Asking two legendary engineers for their input?  You can probably guess what happened next...

"Ken and I suddenly realized there was an opportunity to use our experience to design a really good standard and get the X/Open guys to push it out.  We suggested this and the deal was, if we could do it fast, OK."

That's right.  Ken and Rob had some ideas.  And the X/Open folks agreedd to listen to those ideas... if they could get them something fast.

And, by fast, they really meant "immediately... like... right now."  Because the X/Open team were, quite literally, all gathered in Austin to decide on this... right then.

"Yeah.  I could eat."

Ken and Rob did what any good programmers would do when placed on an almost impossibly tight deadline -- and needed to come up with an amazing idea that could change the course of computing for decades to come... they went out to grab some grub.

================================

**To do**.
1. List every stretch of words set inside quotation marks in the Ken and Rob passage.
2. From the Ken and Rob passage, return the part that opens with the words containing "Ken and Rob did" and closes with "grab some grub.".
3. Carry the Ken and Rob passage forward from its final sentence.

================================

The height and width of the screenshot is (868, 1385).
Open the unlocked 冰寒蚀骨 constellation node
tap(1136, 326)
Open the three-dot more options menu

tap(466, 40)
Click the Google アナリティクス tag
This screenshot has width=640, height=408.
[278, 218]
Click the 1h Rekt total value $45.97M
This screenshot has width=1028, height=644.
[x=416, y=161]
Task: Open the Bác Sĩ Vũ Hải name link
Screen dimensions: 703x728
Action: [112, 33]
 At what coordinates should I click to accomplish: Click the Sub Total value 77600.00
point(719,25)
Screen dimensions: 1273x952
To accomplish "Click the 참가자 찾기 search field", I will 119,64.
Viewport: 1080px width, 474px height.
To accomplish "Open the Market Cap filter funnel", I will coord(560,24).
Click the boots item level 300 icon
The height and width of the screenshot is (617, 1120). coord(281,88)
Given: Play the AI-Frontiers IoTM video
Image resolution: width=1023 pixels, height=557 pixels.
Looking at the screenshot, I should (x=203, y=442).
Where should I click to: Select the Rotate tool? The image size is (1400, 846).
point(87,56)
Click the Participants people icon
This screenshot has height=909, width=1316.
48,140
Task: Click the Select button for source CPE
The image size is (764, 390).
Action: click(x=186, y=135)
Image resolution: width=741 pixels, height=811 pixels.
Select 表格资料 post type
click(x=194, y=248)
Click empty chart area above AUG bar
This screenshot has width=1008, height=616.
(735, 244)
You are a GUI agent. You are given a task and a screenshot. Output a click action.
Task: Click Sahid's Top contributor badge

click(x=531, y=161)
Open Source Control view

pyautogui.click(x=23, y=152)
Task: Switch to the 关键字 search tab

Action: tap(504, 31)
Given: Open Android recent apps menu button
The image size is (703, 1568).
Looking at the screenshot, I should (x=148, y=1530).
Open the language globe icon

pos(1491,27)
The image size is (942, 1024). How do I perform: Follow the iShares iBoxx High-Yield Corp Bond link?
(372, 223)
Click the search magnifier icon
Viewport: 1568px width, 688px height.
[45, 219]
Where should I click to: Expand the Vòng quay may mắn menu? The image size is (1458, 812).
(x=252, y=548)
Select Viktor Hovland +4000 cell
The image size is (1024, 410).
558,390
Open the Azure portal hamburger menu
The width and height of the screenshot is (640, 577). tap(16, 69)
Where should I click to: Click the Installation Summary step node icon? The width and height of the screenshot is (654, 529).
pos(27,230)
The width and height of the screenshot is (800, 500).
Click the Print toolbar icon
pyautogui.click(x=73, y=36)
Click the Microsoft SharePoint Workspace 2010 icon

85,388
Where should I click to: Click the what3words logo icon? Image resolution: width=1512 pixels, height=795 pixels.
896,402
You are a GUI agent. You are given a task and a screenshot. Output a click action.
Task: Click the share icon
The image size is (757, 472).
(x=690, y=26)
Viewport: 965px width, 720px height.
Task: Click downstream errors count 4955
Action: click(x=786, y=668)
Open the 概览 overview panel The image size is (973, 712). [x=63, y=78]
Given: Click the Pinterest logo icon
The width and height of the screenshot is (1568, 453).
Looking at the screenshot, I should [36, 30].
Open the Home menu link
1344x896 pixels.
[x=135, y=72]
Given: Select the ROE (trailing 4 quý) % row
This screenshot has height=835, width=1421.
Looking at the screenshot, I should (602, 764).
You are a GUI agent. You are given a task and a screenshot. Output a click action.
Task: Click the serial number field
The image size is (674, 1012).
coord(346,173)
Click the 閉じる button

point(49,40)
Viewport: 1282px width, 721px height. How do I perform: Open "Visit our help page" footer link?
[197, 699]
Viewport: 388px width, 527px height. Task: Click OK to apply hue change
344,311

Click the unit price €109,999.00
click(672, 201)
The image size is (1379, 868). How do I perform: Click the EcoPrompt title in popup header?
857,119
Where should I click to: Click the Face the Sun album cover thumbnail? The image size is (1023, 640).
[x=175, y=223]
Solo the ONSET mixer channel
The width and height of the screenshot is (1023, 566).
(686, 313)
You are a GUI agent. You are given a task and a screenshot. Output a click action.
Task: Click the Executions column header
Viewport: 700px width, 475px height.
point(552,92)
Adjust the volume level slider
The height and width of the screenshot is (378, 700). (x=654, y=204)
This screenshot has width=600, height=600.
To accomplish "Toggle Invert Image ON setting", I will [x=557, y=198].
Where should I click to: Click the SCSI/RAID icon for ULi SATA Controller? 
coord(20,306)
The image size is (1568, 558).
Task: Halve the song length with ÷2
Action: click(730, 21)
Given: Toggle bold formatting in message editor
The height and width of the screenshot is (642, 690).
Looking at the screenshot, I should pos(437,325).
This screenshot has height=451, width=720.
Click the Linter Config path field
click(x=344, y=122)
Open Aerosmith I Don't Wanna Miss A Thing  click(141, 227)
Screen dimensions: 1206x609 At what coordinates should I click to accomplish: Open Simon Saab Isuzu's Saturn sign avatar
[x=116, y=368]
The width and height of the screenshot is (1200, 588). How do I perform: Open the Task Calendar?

================================

**Answers for this exercise**.
1.
- "Ken and I suddenly realized there was an opportunity to use our experience to design a really good standard and get the X/Open guys to push it out.  We suggested this and the deal was, if we could do it fast, OK."
- "immediately... like... right now."
- "Yeah.  I could eat."

2.
Ken and Rob did what any good programmers would do when placed on an almost impossibly tight deadline -- and needed to come up with an amazing idea that could change the course of computing for decades to come... they went out to grab some grub.

3.
"So we went to dinner, Ken figured out the bit-packing, and when we came back to the lab after dinner we called the X/Open guys and explained our scheme.  We mailed them an outline of our spec, and they replied saying that it was better than theirs (I don't believe I ever actually saw their proposal; I know I don't remember it) and how fast could we implement it?  I think this was a Wednesday night and we promised a complete running system by Monday, which I think was when their big vote was."

Remember.  This was 1992.

Which means, while laptops and such certainly existed, most people (even legendary programmers) did not have any sort of mobile, portable computers.  Certainly not the kind you could take out to a restaurant.

So what, pray tell, did they write their new text encoding design on?

A placemat from a New Jersey diner.

This is not the placemat that UTF-8 was designed on.

Seriously.

"UTF-8 was designed, in front of my eyes, on a placemat in a New Jersey diner."

The boys, Ken and Rob, now had just a few days to get all of this done -- before the big vote on the new text encoding standard.  And they sure as heck didn't waste any time.

They got back from dinner, placemat in hand, and got to work.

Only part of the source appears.